Wiring diagram for the Try This part of the Navigate by IR Tutorial.

*P14/P15 resistors are only needed for ActivityBot kits using External Encoders (#32500).

Next, modify the code to turn a given light on if its IR receiver returns 0, or off if it returns 1.

  • Use the Save Project As button to make a copy of your project, and name it Test IR Detectors (Try This).
  • Add two if statements between the print and pause function calls, as shown below.
  • Run the program and verify that each light turns on when you put an obstacle in front of the IR object detector that’s next to it.


Your Turn

You can further modify your IR detection code from Try This so that it sounds an alarm if it detects IR interference from the environment.  This is a useful test to find out if nearby fluorescent lights are sending out signals that are interfering with your detector.  The key is to not emit any infrared with the IR LEDs.  If the receivers still send a low signal, there must be IR interference coming from another source.  If interference is detected, make the piezospeaker get your attention with a series of six 50 ms, 4 kHz chirps separated by six 50 ms pauses.  You can use a TV remote to test this.

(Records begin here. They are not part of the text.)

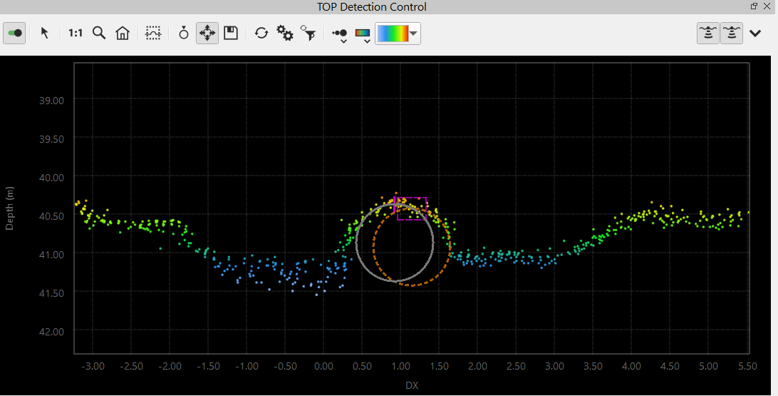This screenshot has height=396, width=778.
Task: Activate the magnifier zoom tool
Action: coord(99,33)
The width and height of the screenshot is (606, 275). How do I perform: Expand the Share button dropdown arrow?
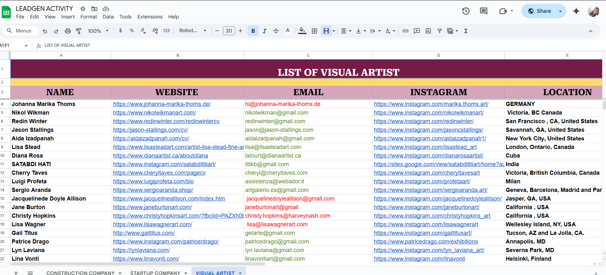click(560, 11)
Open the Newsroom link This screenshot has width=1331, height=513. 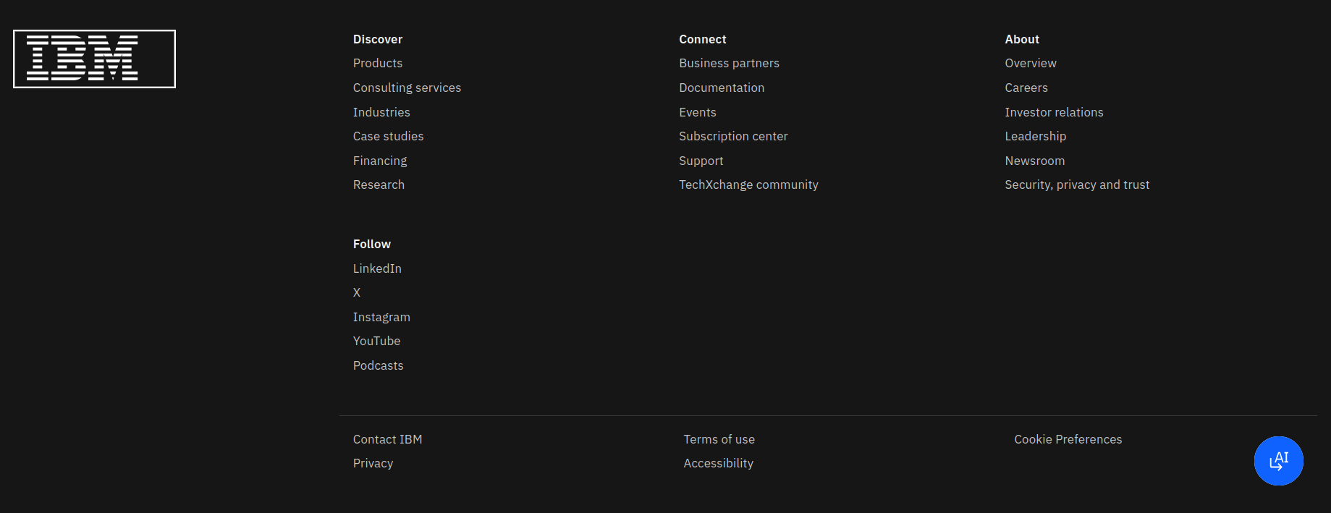pos(1034,161)
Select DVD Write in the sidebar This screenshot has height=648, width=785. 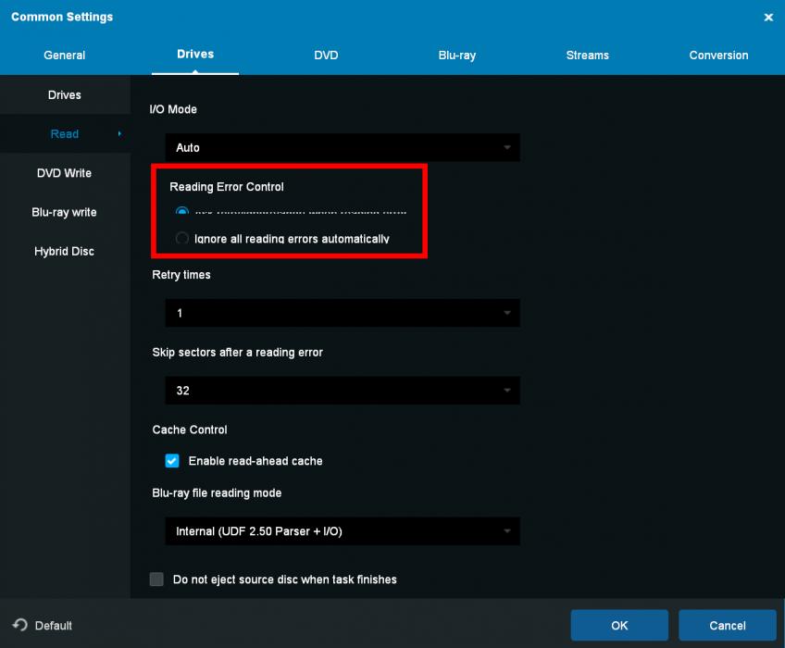click(64, 173)
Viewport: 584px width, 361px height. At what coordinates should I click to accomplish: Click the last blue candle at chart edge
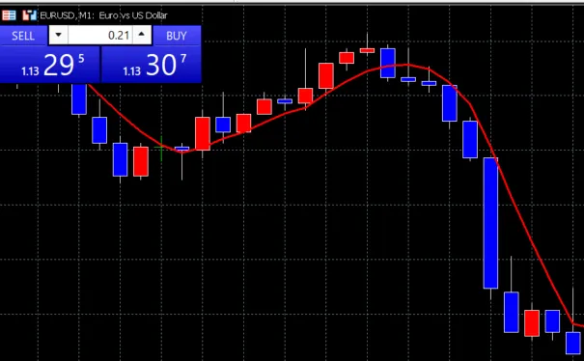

  • Use the Save Project As button to save a copy of Test IR Detectors (Try This) and rename it Test IR Detectors (Your Turn).
  • Comment out both freqout function calls, along with print and pause.
  • Point a TV remote at your IR receivers, and press and hold a button.  Verify that the indicator lights come on.
  • Add an if block that plays the series of six 50 ms, 4 kHz chirps separated by six 50 ms pauses if either irLeft or irRight hold a 1.
  • Try adding in blinking lights along with the audio alarm.